Bunyi kunci pintu terdengar menggema, namun Malena tidak berbalik seperti dilakukan sebelumnya. Ia sibuk mengedarkan pandangan ke seluruh penjuru ruangan bersekat panel kaca dan tiang-tiang kayu penyangga berukuran besar terfurnis mengkilap. Dari luar bangunan ini memiliki material batu, tetapi tembok di dalamnya ternyata memiliki tembok kayu furnish, sangat menarik. Di Tengah ruang adalah perabotan santai nan unik dan karya seni terpajang mana-mana, beberapa lukisan yang temanya Old Renaissance, beberapa figura foto besar berwarna hitam-putih, dan berbagai macam karya seni yang

terduduk di berbagai rak lemari, nakas, dan bahkan lantai. Serta 3 teleskop besar yang kisaran harganya pasti semahal itu, berdiri di beberapa titik jendela dengan ujungnya menyorot ke luar. Juga di lantai dua yang sisi kirinya memiliki balkon ruangan, penuh dengan jejeran rak buku.

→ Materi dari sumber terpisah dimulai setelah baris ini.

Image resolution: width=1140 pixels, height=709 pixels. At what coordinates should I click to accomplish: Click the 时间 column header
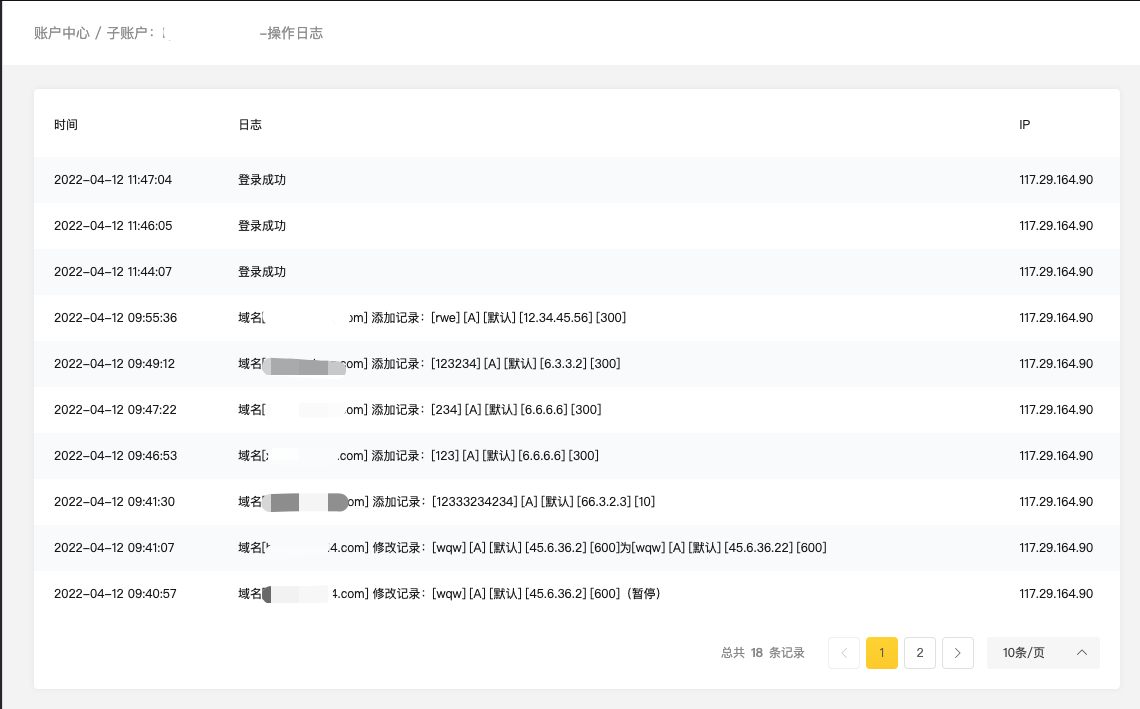(x=66, y=125)
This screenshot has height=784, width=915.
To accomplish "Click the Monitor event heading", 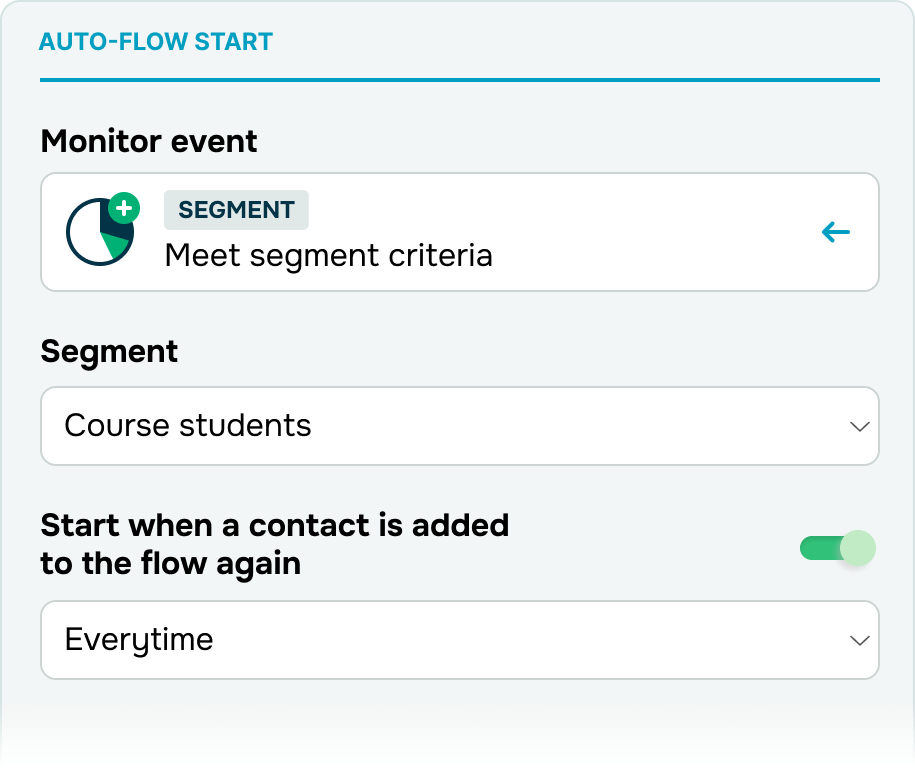I will 149,141.
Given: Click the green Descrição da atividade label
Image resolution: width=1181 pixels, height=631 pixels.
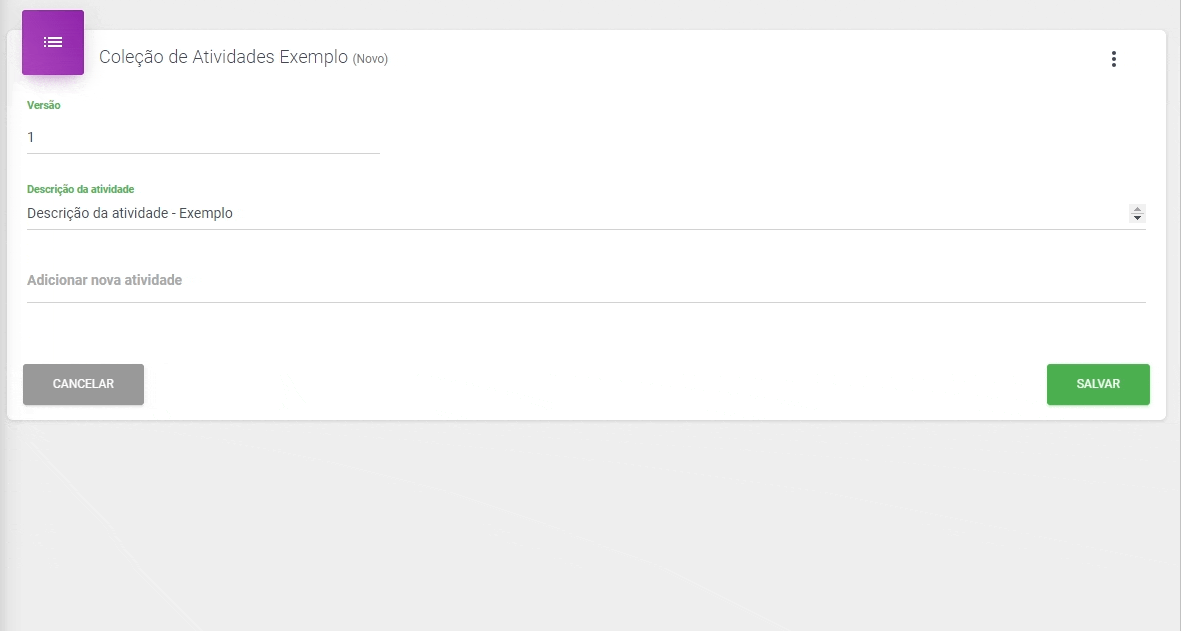Looking at the screenshot, I should pyautogui.click(x=81, y=189).
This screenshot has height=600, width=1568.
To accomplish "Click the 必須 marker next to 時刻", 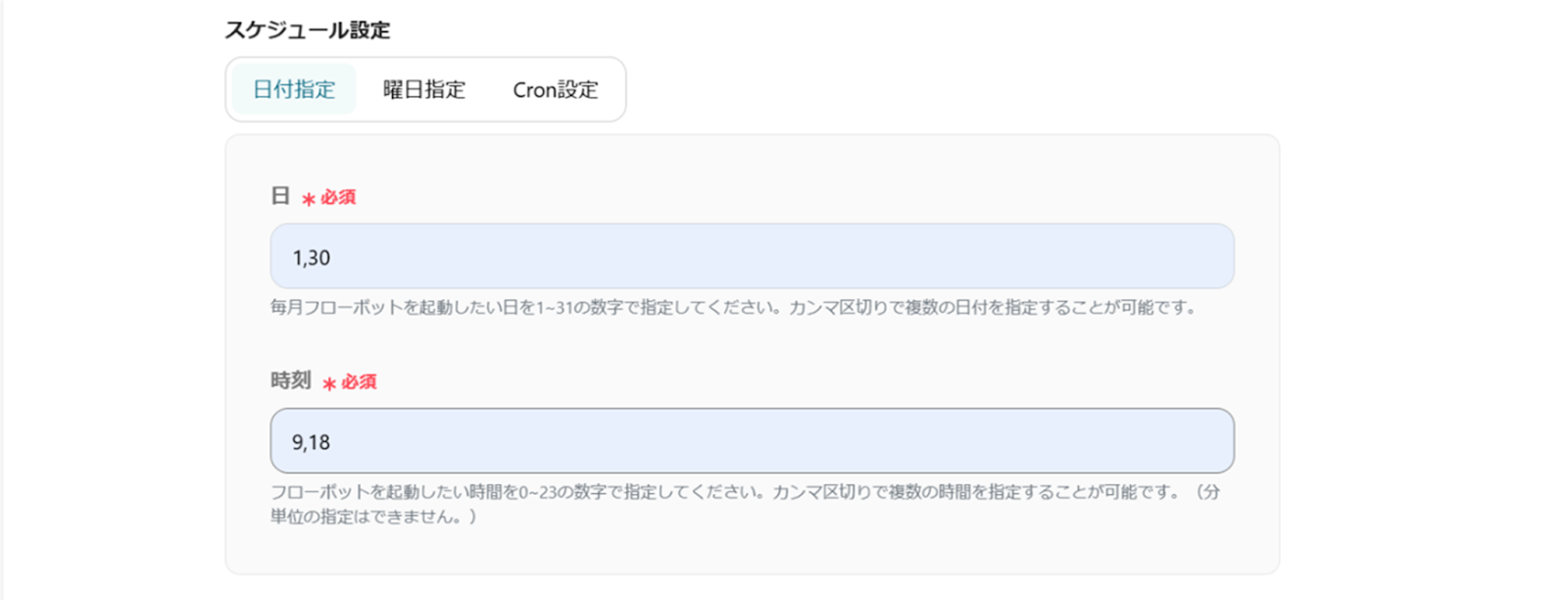I will click(x=359, y=381).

Sementara di sisi kanan adalah tembok hitam dengan figura lukisan besar menggantung, yang entah itu merupakan ruangan apa. Refleks genggaman pada tali tasnya mengerat saat suara langkah Ghani mendekat, pria itu berdiri tepat di belakangnya dan menaruh kepala di sebelah telinga kirinya.

"welcome to the center of observatory lab, Ms. Niana"

Dengan itu, Ghani kembali berjalan melewatinya. Malena dengan pemikiran dari berbagai situasi terburuk mendadak bernafas lega, meski rautnya tetap datar, Ia sempat menelan ludah kasar tanpa diketahui Ghani yang berjalan santai memunggunginya.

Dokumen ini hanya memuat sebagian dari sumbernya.